The Paradox of the Black Feminist Panda: Godel and Intersectionality - CultState
http://cultstate.com/?p=125
======
CultState
Let theories be a set of theorems.

Let a theorem be a set of proofs that predict and detect oppression.

Let intersectionality imply inversions (!) to be:

\- The intersections (∩) of the complement (c) of a theory with its
overlapping theories and non-overlapping theories.

\- The absolute complement of an theory and all non-overlapping theories.

Let intersectionality deny complements of a theory as a complete theory.

Let intersectionality treat all intersecting theories as new theories.
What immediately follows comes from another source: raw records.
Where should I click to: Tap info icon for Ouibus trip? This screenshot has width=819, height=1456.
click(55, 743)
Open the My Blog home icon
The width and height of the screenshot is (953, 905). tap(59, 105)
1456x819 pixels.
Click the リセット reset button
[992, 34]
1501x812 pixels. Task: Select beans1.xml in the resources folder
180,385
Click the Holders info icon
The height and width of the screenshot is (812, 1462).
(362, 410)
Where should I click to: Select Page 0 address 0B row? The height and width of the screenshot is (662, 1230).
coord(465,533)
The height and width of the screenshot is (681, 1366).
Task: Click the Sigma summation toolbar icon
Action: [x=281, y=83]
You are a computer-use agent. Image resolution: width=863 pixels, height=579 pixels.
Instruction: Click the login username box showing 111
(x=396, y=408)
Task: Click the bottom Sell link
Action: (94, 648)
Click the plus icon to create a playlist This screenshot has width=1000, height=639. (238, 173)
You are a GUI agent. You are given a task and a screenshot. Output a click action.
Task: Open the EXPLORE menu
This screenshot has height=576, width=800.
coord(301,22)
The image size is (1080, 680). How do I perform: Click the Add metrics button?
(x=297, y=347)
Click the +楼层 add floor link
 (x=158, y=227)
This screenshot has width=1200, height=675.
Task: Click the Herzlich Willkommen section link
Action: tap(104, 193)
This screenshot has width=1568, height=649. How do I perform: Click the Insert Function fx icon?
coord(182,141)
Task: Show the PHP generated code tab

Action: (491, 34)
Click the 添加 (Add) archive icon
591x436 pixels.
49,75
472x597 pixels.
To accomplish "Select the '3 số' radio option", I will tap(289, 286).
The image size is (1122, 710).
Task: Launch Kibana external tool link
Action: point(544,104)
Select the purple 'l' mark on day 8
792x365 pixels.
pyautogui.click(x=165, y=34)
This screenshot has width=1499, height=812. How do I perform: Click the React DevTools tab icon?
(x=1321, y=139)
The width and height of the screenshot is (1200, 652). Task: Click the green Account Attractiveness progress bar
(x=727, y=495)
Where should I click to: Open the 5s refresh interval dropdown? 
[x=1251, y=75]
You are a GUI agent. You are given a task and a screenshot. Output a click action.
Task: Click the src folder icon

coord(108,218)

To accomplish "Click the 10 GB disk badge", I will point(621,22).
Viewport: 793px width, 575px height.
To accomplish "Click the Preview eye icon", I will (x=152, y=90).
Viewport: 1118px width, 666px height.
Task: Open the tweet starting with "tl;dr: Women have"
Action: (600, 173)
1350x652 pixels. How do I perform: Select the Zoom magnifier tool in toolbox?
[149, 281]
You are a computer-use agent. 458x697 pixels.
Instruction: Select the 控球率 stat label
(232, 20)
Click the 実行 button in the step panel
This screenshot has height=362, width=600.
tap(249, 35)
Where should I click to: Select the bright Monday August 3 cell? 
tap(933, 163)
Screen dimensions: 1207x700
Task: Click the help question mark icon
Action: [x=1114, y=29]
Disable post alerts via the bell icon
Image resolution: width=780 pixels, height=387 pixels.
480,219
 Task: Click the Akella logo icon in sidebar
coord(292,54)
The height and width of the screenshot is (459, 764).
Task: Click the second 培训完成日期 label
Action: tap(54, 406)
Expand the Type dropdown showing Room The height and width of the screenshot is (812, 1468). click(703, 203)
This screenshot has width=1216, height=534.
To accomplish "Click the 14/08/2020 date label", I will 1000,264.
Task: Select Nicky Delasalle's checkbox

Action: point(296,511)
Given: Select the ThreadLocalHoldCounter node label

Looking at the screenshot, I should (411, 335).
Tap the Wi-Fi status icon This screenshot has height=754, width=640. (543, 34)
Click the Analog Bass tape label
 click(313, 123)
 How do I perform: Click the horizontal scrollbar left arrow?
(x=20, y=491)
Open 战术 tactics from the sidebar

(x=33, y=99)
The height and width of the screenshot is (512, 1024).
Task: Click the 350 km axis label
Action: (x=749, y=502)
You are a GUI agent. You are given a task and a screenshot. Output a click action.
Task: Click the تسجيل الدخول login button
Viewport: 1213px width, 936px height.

Let A, C, D be overlapping theories, thus:

Let D = B ∩ C

Let E = C ∩ A

Let F = A ∩ B

Thus, inversions can be defined as:

!A = (A ∩ B)c ∩ C

!B = (B ∩ C)c ∩ A

!C = (C ∩ A)c ∩ B

Thus:

!A = D !B = E

!C = F

But:

(A ∩ B)c ∩ C = B ∩ C

(B ∩ C)c ∩ A = C ∩ A

(C ∩ A)c ∩ B = A ∩ B

This is logically false since B ∩ C contains not just (A ∩ B)c ∩ C, but also A
∩ B ∩ C.

Intersectionality's implications of inversion, then, is false.

To further demonstrate the point, let X be a different theory of oppression
that has no intersecting theorems. Thus:

Ø = X ∩ A

Ø = X ∩ B

Ø = X ∩ C

Ø = X ∩ D

Ø = X ∩ E

Ø = X ∩ F

Thus:

X ∉ B ∩ C

X ∉ C ∩ A

X ∉ A ∩ B

However, due to the second rule of inversion, X is part of all inversions.
Thus:

!A = D

Ø = X ∩ D

Ø = X ∩ (B ∩ C)

But:

!A = (A ∩ B)c ∩ C

Ø = X ∩ !A

Ø = X ∩ (A ∩ B)c ∩ C

Is a false statement.